# [Work order]
Among the entries below, which lines run from the line with "Task: Open Vedat" through the line with "Where should I click to: Click"? Retype those, both ends included, exactly and without pictures.

*** Opening Given information ***

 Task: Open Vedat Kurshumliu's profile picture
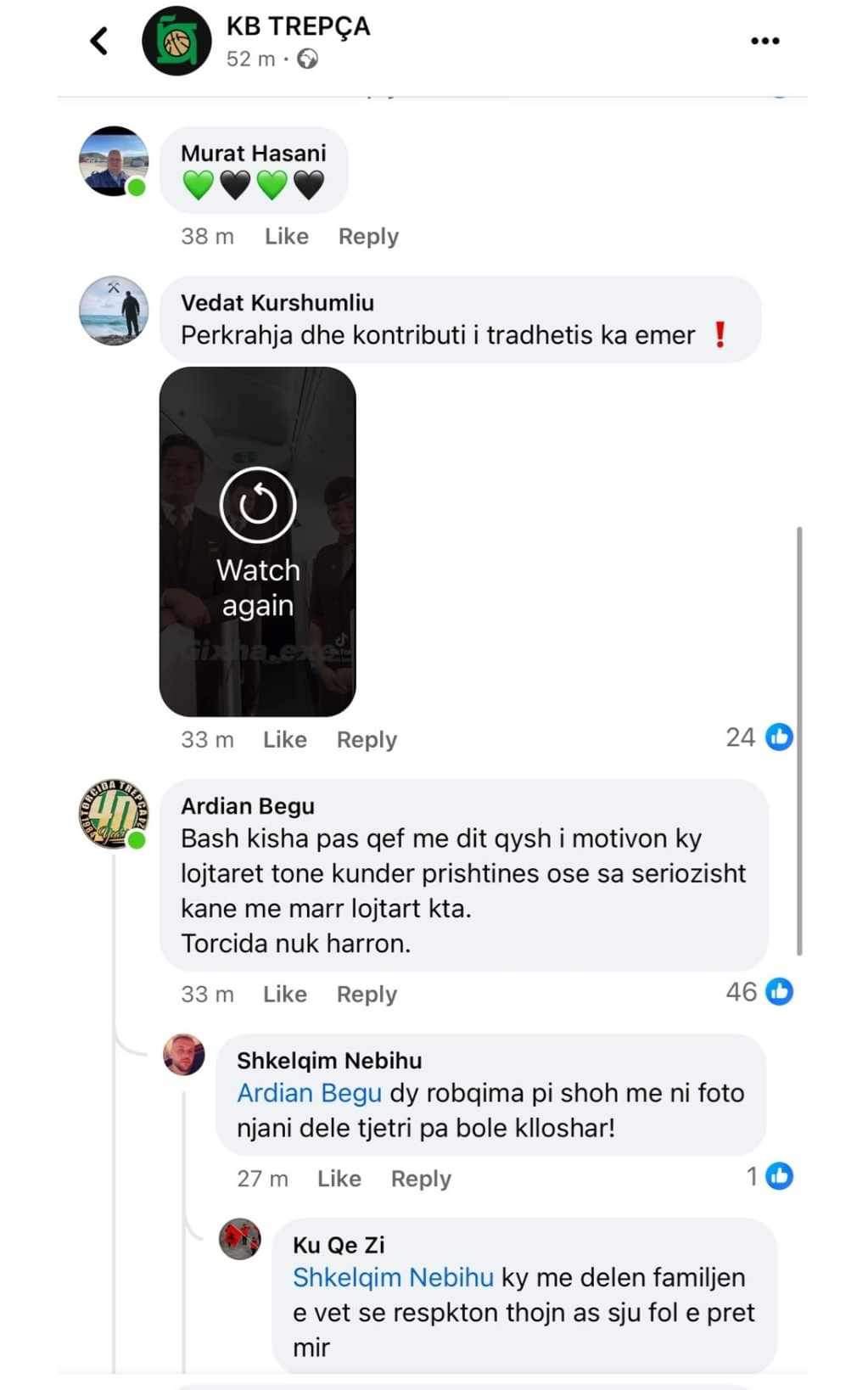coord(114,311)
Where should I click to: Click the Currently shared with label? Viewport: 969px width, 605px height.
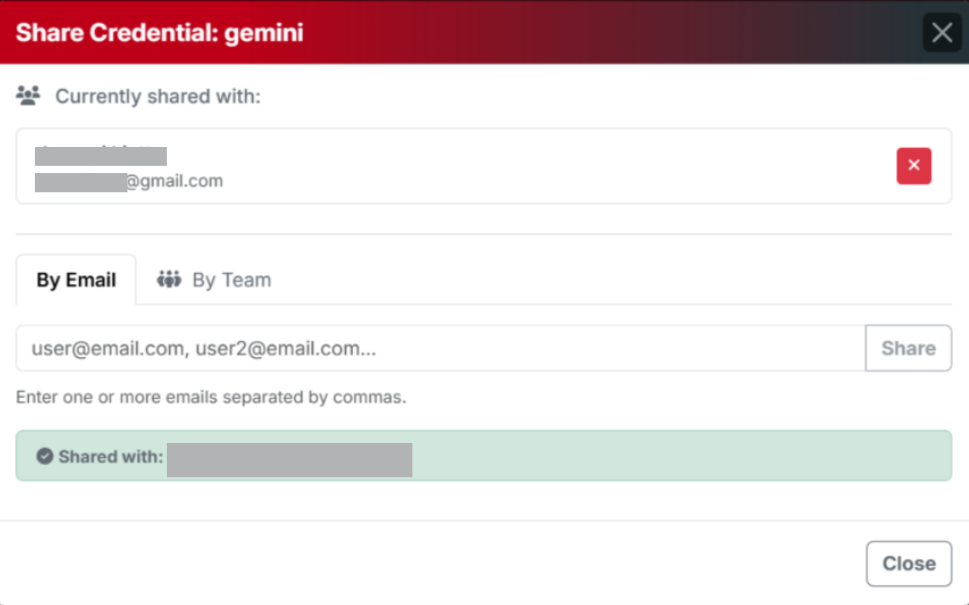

*** Closing Given information ***
*** Opening Given information ***

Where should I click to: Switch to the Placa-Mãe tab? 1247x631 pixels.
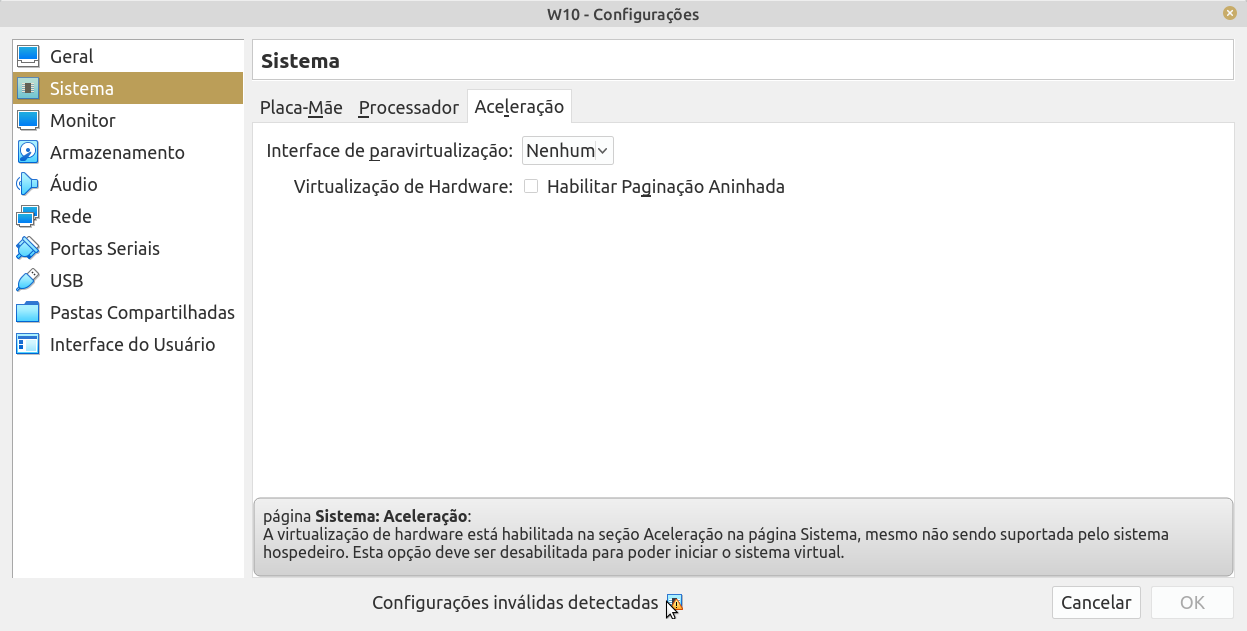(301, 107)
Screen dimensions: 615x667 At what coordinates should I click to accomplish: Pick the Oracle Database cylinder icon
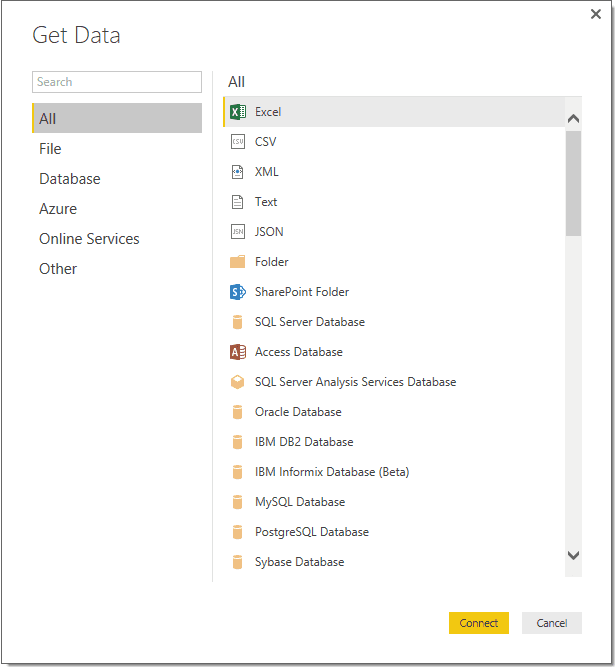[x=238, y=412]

*** Closing Given information ***
*** Opening Given information ***

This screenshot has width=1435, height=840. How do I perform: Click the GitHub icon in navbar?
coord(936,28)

*** Closing Given information ***

# [Exercise result]
 Task: Open Vedat Kurshumliu's profile picture
coord(114,311)
Where should I click to: Click the Currently shared with label? Viewport: 969px width, 605px height.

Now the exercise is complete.